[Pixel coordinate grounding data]
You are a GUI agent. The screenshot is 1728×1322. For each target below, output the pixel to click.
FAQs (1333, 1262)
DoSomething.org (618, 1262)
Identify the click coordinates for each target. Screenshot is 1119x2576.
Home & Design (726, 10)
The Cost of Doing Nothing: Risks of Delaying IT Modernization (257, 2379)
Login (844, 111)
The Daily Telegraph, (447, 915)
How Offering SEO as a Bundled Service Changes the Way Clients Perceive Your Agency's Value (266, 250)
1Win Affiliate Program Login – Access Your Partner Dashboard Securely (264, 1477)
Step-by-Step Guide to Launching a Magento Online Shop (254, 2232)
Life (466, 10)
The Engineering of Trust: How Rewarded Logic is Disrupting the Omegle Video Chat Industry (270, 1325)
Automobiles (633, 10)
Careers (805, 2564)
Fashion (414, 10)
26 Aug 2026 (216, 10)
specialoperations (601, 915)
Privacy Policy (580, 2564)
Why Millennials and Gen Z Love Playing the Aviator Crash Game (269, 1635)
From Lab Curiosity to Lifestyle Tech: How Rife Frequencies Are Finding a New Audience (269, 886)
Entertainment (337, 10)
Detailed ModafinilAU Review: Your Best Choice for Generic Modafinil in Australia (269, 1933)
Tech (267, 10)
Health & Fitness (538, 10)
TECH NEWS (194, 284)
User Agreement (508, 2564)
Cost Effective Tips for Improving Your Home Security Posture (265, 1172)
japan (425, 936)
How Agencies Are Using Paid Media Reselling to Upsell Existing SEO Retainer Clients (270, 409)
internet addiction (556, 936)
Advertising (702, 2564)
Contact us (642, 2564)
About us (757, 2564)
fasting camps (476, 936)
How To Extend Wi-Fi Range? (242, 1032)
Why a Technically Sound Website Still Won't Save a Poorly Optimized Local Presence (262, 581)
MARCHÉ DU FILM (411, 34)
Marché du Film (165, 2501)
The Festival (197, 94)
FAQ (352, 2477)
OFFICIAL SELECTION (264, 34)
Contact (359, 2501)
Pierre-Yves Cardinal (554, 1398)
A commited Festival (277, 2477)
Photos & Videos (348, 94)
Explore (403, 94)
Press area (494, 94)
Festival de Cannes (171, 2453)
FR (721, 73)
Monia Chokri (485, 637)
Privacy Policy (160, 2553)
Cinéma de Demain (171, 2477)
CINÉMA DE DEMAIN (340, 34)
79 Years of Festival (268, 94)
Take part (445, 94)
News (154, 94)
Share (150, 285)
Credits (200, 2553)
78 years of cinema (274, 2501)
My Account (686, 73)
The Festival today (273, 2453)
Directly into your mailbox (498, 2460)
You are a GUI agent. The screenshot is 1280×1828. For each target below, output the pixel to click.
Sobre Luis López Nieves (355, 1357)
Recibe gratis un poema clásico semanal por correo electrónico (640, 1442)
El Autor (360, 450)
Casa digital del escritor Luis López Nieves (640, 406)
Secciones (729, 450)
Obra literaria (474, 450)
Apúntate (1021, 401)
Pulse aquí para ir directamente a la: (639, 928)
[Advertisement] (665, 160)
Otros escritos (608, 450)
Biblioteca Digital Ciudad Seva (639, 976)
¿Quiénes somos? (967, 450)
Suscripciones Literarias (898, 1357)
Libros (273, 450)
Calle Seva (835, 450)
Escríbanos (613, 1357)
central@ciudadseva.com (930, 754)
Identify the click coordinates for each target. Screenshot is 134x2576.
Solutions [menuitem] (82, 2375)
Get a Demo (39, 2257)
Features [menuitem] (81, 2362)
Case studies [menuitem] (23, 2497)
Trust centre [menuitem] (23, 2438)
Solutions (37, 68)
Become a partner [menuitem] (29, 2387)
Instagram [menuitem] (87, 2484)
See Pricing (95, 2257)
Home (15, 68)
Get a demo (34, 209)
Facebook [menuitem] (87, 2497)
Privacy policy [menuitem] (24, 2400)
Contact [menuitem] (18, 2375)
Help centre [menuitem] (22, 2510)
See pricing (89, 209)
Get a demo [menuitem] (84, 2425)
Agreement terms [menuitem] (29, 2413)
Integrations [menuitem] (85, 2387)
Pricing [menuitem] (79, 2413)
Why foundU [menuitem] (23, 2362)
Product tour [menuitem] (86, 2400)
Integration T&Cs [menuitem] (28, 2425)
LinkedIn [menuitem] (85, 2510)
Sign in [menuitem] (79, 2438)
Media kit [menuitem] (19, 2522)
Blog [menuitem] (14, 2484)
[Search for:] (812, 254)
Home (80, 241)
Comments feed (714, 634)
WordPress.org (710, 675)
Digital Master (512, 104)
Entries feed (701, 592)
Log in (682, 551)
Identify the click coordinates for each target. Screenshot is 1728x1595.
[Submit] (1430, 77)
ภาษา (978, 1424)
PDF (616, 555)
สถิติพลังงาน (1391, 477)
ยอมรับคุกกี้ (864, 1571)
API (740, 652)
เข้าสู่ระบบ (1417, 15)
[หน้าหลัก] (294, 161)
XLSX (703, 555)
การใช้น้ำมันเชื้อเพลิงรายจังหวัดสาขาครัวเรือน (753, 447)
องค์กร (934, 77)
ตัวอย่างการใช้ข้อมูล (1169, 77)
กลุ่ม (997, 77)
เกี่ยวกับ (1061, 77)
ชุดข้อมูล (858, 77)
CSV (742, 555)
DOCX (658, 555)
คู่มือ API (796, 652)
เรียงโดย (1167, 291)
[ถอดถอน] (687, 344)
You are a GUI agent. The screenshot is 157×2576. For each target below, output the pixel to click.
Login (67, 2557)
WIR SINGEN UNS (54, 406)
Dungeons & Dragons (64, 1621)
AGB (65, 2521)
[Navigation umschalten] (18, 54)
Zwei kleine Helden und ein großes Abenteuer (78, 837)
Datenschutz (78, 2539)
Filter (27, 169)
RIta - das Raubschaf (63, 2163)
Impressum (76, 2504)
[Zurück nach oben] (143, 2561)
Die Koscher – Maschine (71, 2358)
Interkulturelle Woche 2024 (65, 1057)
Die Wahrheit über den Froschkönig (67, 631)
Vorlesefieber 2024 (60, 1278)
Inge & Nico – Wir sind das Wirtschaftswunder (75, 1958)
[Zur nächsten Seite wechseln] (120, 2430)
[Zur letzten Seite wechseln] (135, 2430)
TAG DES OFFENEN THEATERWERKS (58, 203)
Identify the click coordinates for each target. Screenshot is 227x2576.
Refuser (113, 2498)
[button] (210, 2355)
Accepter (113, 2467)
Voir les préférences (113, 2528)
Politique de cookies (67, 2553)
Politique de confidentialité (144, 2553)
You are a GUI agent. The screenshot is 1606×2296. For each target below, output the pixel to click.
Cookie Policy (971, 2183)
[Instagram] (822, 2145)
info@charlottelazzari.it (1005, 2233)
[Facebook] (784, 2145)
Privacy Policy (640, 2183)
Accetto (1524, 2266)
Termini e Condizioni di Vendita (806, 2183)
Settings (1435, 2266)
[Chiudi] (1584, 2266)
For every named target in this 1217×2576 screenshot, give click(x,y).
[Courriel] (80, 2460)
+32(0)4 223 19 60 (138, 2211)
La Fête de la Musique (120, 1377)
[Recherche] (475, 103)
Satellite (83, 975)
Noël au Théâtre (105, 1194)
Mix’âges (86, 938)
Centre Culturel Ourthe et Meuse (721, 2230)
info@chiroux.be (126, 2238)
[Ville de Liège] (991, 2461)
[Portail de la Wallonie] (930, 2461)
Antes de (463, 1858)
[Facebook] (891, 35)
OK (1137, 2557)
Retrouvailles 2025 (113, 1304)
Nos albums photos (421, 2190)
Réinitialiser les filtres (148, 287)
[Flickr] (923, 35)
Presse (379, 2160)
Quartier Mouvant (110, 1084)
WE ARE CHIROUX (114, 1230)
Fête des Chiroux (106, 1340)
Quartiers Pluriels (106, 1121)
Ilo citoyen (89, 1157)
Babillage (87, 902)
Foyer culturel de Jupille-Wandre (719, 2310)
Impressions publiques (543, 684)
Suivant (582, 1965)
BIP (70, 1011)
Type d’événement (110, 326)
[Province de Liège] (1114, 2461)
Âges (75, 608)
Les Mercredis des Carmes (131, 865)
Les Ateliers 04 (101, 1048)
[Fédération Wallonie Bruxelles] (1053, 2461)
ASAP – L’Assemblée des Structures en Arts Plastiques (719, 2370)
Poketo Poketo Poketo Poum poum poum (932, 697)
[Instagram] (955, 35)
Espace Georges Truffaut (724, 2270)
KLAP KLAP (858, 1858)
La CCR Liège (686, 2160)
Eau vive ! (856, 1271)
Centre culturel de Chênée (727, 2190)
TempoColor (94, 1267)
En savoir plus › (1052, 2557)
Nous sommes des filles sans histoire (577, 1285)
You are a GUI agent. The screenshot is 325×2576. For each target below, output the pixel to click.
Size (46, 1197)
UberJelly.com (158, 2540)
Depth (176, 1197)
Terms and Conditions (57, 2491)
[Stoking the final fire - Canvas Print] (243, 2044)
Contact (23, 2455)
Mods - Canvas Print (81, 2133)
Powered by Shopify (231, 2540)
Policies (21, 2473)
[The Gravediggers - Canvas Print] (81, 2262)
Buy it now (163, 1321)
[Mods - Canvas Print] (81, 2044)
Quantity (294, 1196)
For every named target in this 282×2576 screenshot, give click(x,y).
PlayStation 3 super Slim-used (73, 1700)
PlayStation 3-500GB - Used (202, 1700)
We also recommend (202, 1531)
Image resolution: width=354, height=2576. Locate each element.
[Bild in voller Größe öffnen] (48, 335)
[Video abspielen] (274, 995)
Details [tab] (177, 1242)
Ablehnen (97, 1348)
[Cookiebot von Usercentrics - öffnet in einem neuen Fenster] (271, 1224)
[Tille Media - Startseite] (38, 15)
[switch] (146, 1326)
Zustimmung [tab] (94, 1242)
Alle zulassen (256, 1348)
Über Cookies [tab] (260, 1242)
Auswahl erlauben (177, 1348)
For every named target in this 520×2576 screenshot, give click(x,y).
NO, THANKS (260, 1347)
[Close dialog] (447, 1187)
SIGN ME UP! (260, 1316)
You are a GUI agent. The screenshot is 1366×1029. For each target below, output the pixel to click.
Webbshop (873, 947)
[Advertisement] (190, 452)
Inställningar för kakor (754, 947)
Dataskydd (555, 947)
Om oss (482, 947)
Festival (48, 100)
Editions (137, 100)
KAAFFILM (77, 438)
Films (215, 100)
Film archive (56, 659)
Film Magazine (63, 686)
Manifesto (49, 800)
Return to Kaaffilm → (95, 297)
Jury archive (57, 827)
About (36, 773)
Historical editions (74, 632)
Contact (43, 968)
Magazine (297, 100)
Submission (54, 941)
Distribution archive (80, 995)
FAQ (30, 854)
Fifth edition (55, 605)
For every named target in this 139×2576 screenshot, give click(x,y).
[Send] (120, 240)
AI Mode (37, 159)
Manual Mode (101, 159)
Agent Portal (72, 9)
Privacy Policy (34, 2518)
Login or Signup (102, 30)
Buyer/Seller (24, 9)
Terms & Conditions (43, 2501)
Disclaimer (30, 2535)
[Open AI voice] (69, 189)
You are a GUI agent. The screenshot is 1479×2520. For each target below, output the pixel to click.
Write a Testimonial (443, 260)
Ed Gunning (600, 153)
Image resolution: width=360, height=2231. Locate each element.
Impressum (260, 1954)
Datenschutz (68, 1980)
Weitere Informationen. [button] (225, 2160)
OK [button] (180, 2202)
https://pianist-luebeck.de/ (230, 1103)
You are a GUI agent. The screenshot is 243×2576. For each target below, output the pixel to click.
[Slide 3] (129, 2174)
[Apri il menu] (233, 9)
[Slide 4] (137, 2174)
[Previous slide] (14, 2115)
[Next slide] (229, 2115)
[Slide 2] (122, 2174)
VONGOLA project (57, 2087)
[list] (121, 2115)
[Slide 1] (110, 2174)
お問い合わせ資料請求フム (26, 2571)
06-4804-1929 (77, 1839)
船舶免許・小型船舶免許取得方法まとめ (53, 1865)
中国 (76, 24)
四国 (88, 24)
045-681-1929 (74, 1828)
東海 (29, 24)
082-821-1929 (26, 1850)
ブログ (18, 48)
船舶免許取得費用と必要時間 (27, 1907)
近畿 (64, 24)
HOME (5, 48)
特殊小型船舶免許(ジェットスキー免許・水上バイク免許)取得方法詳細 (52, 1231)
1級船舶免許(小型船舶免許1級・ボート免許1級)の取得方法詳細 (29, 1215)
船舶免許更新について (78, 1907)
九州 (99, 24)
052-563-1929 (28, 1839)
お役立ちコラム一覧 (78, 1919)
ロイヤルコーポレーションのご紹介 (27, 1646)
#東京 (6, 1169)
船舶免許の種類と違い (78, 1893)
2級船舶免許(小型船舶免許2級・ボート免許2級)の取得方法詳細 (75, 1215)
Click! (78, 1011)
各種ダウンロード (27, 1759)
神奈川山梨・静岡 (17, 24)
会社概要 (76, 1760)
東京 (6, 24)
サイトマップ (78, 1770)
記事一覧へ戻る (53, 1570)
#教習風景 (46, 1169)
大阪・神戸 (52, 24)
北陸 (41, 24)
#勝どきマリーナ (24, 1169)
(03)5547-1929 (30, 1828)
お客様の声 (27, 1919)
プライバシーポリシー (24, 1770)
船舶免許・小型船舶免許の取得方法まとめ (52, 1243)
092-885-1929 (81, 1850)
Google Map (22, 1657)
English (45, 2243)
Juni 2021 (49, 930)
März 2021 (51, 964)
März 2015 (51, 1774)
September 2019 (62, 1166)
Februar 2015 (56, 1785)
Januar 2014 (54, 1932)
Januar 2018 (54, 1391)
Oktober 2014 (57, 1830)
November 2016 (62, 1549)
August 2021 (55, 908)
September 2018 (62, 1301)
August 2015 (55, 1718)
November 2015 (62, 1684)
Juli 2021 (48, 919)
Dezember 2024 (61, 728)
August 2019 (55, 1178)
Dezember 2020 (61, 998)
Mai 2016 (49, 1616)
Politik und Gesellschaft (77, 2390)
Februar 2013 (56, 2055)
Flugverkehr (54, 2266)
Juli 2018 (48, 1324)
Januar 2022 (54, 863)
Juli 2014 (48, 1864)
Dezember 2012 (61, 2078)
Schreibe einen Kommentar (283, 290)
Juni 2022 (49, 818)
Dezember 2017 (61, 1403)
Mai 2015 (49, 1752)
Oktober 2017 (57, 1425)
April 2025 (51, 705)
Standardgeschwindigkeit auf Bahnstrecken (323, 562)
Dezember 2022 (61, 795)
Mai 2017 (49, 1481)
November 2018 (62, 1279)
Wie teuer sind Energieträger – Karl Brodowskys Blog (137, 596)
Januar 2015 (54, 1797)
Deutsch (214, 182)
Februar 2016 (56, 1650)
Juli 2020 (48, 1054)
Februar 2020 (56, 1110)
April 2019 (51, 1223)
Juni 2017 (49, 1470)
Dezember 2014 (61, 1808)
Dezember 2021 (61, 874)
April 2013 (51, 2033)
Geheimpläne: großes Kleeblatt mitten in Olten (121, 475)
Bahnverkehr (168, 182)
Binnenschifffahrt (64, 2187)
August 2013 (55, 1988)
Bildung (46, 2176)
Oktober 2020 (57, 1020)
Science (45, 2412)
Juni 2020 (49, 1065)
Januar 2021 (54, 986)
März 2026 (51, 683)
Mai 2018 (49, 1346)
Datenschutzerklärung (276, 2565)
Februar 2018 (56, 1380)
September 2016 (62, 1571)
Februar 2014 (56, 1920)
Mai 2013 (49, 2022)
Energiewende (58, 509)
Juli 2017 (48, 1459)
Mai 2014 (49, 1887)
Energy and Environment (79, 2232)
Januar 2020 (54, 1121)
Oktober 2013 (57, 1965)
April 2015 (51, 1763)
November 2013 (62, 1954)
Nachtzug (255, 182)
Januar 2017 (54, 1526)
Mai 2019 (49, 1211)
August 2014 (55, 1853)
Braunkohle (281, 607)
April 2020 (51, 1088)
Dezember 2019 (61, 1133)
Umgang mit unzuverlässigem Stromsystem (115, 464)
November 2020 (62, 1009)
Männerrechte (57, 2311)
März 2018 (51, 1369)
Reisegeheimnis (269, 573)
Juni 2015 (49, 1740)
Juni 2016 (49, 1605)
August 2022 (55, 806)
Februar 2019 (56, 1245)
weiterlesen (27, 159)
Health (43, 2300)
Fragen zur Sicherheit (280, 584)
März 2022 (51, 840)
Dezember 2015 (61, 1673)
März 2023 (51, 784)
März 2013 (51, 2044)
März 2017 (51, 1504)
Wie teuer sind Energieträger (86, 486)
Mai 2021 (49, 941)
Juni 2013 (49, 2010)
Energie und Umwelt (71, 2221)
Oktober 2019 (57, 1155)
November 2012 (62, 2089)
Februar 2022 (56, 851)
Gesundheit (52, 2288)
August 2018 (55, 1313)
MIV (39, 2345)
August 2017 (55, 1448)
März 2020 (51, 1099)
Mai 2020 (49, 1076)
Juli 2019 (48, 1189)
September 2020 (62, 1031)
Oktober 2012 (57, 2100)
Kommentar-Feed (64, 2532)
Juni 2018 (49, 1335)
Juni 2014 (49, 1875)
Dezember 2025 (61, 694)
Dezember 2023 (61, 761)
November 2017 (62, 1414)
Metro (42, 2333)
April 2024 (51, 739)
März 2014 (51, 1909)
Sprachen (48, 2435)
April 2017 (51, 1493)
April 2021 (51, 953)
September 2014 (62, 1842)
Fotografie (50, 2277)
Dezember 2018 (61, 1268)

EXERCISE GOAL:
Among the entries above, copy exactly only the lines starting with the one containing "Schreibe einen Kommentar (283, 290)" and going through the one containing "August 2014 (55, 1853)", both ends included.

RESPONSE TO THIS EXERCISE:
Schreibe einen Kommentar (283, 290)
Juni 2022 (49, 818)
Dezember 2017 (61, 1403)
Mai 2015 (49, 1752)
Oktober 2017 (57, 1425)
April 2025 (51, 705)
Standardgeschwindigkeit auf Bahnstrecken (323, 562)
Dezember 2022 (61, 795)
Mai 2017 (49, 1481)
November 2018 (62, 1279)
Wie teuer sind Energieträger – Karl Brodowskys Blog (137, 596)
Januar 2015 (54, 1797)
Deutsch (214, 182)
Februar 2016 (56, 1650)
Juli 2020 (48, 1054)
Februar 2020 (56, 1110)
April 2019 (51, 1223)
Juni 2017 (49, 1470)
Dezember 2014 (61, 1808)
Dezember 2021 (61, 874)
April 2013 (51, 2033)
Geheimpläne: großes Kleeblatt mitten in Olten (121, 475)
Bahnverkehr (168, 182)
Binnenschifffahrt (64, 2187)
August 2013 (55, 1988)
Bildung (46, 2176)
Oktober 2020 (57, 1020)
Science (45, 2412)
Juni 2020 (49, 1065)
Januar 2021 (54, 986)
März 2026 (51, 683)
Mai 2018 (49, 1346)
Datenschutzerklärung (276, 2565)
Februar 2018 (56, 1380)
September 2016 (62, 1571)
Februar 2014 (56, 1920)
Mai 2013 (49, 2022)
Energiewende (58, 509)
Juli 2017 (48, 1459)
Mai 2014 (49, 1887)
Energy and Environment (79, 2232)
Januar 2020 (54, 1121)
Oktober 2013 (57, 1965)
April 2015 (51, 1763)
November 2013 (62, 1954)
Nachtzug (255, 182)
Januar 2017 (54, 1526)
Mai 2019 (49, 1211)
August 2014 (55, 1853)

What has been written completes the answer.